He went straight to the depot and took the train just leaving, which would bear him back to the cottage among the cherry trees.

Mother Clemm, expecting him to bring home a bride, had spent the day putting an extra touch of brightness upon the simple but already spotless, home. A cheerful fire was in the grate; branches of holly, cedar and such other such bits of beauty as the woods afforded were everywhere about the house, and the Mother herself, in the snowiest of caps with the sheerest of floating strings and a gallant look of welcome upon her sorrowful face, stood at the window and watched for the coming of the son that Heaven had given her, and the woman who was to take the place of the daughter that Heaven had taken away from her. Her oak-like nature had quailed at the thought—but it had withstood many a blast, it could weather one more, and after all, if "Eddie" were happy—.

In the far distance a figure emerged out of the gathering dusk—a man. Could it be Eddie?—Alone?

Yes! It surely was he! The carriage of the head—the military cloak—the walk—were unmistakable.

But he was alone!—She grew weak in the knees.—The shock of joy more nearly unnerved her than had the pain. She had braced herself to bear the pain.
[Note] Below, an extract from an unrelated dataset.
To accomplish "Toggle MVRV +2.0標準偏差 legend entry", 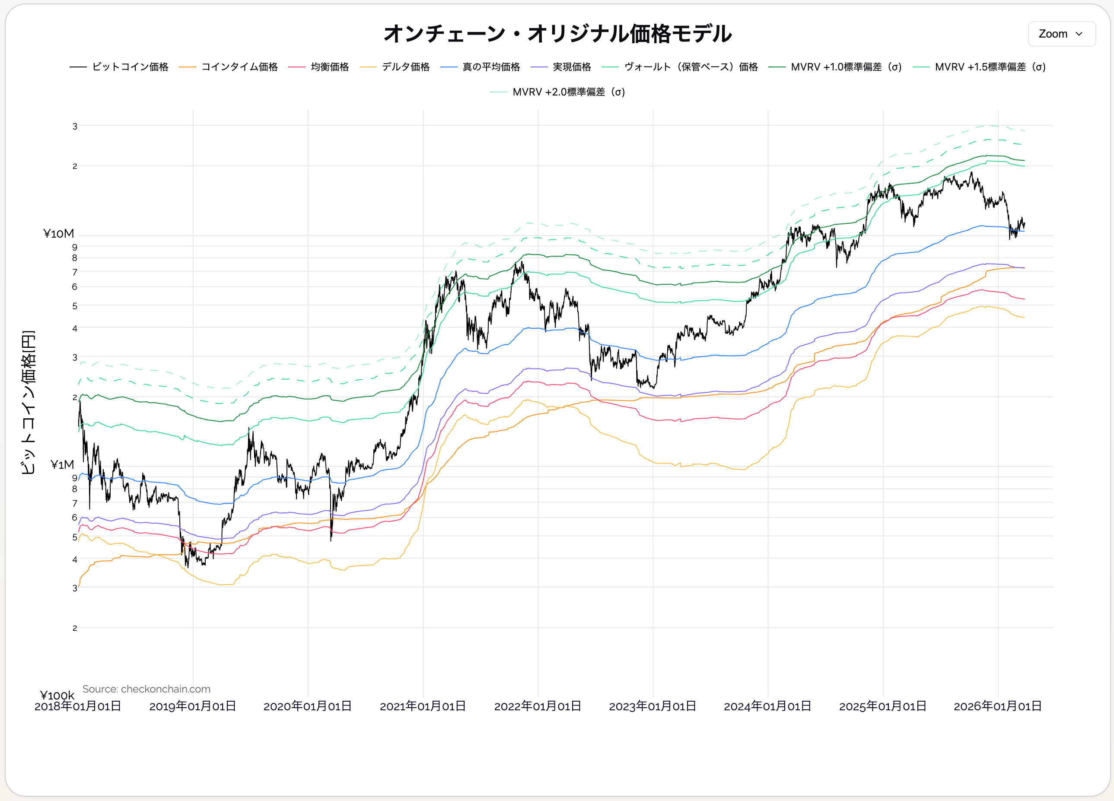I will pyautogui.click(x=568, y=92).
She recovered her composure and hastened to the door just in time to be folded into the arms of the figure in the cloak.

"Helen?"—she queried.

"Is dead—to me," he answered, with his arms still about her. "We will have nothing more to say of her except this: Muddie, I have been in a dream from which, thank God, I am now awake. In the darkness of my loneliness—of my misery, of which you alone have the slightest conception, I saw a light which I fancied would lead me to the love for which my soul is starving—to the sympathy which is sweeter even than love to the broken heart of a man. I followed it. I was deceived. It was no real light, but a mere will o' the wisp bred in the dank tarn of despair."

He released her to hang up the cloak in the little entrance hall, then taking her hand, which he raised to his lips, drew her into the sitting room.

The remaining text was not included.